• EXCERPTED TEXT

+---+

# Is AREN'T pronounced /a:nt/ ONLY by a minority of English speakers?



## kuleshov

I've always thought that AREN'T was pronounced /a:nt/ or /a:rnt/ in American English, but now I've been told that only a minority of English speakers pronounce /a:nt/ because Irish people pronounce the r, and so do Scottish people, etc, etc.

Is that so? I've only heard /a:rent/ once in my life. Perhaps I'm going deaf.

Help


----------



## Dimcl

Hi Kuleshov.  I'm not a grammarian so I have no clue about the pronunciation coding you've used.  What I do know is that most AE speakers pronounce it:

arnt

Is this what you're asking?


----------



## kuleshov

the problem is that I've been told that English native speakers also pronounce the e in aren't, which I find surprising.


----------



## Gordonedi

I can assure you that here in Scotland many people still pronounce the letter R in aren't.  Perhaps you're not going deaf, but just not listening to enough Scots !


----------



## kuleshov

No problem with the r, I know that; the problem is the e


----------



## mtmjr

The "e" can and should be pronounced, however, when speaking we tend to slur the word, pronouncing it "arnt".


----------



## Dimcl

kuleshov said:


> No problem with the r, I know that; the problem is the e


 
I never hear the "e" pronounced.  In fact, I would be surprised to hear it.  The other issue involved is the speed with which the word is said.  The faster it's said, the more the word is contracted.  This may be a regional thing for all I know but I think that the vast majority of AE speakers would say "arnt".


----------



## Loob

Hi kuleshov

Some varieties of English are rhotic (pronounce word-final r); some aren't. I really don't know whether rhotic or non-rhotic varieties are in the majority, looking at world-wide varieties of English.

I personally speak a non-rhotic variety, despite having grown up in a rhotic area and retaining many other features of my original dialect. i suggest you stick with whatever you learnt

EDIT: 
Have since realised, in the light of post 5, that you're interested not in rhoticity but in the two-syllable pronunciation of "aren't", with schwa in the second syllable. This exists in various varieties of English; but I'd say it's a minority pronunciation.

+---+

• INFORMATION SHOWN
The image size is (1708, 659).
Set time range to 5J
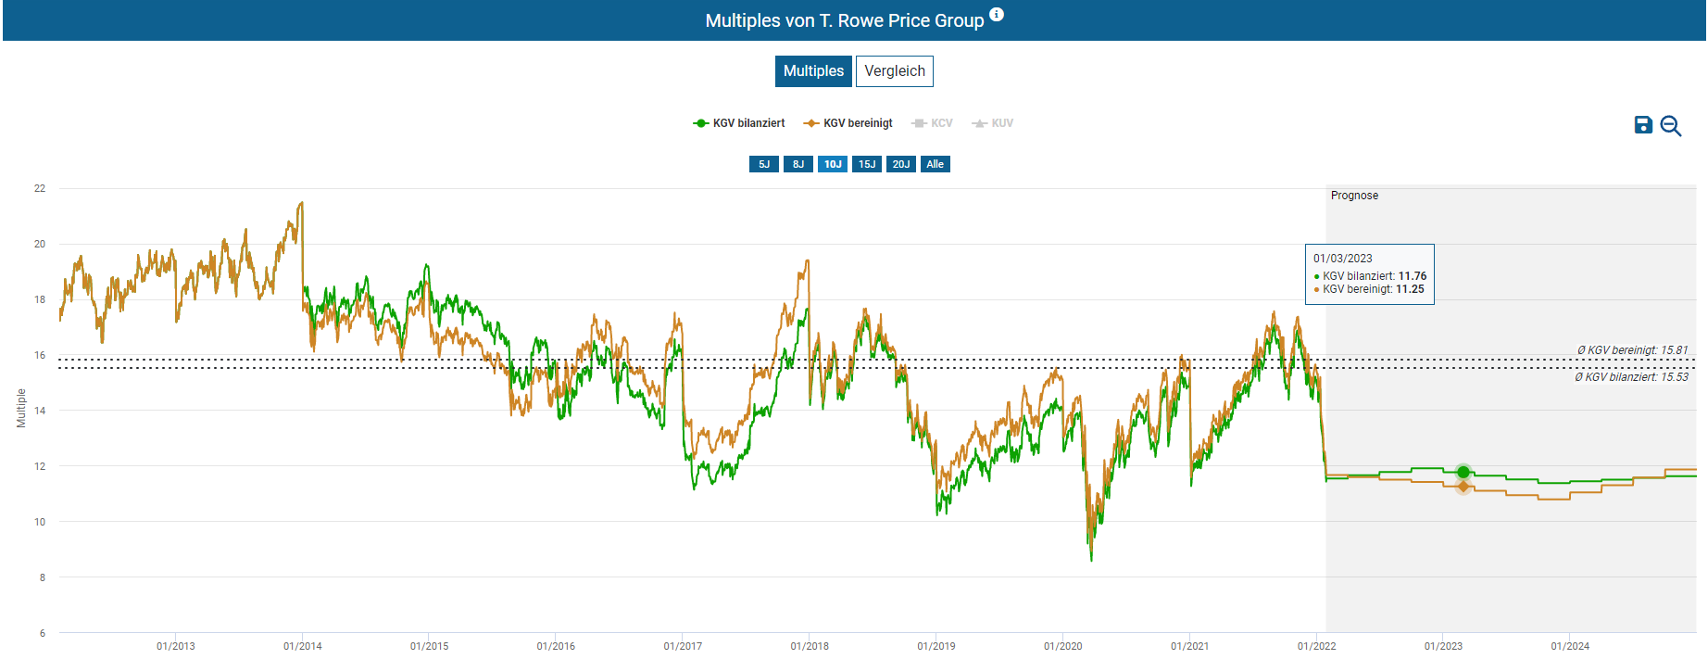[x=764, y=164]
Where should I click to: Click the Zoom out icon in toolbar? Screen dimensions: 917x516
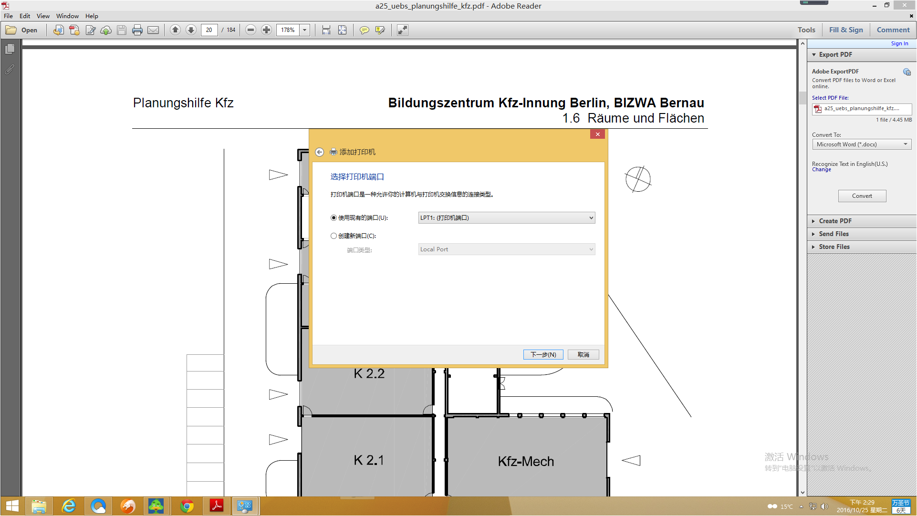point(250,30)
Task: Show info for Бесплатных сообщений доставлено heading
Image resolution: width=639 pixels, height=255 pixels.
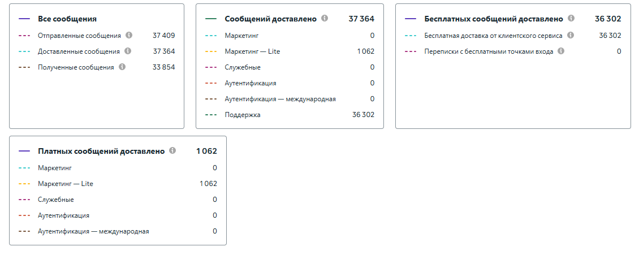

+---+

• EXERCISE AIM
Please condense the paragraph beginning "I never hear the" from the thread on pronouncing "aren't" into a short bulleted list, keeping its main points. The items play no part in this.

• OUTPUT
- The "e" is never heard pronounced, and hearing it would be surprising.
- Speed matters too: the faster the word is said, the more it is contracted.
- This may be regional, but the vast majority of AE speakers are thought to say "arnt".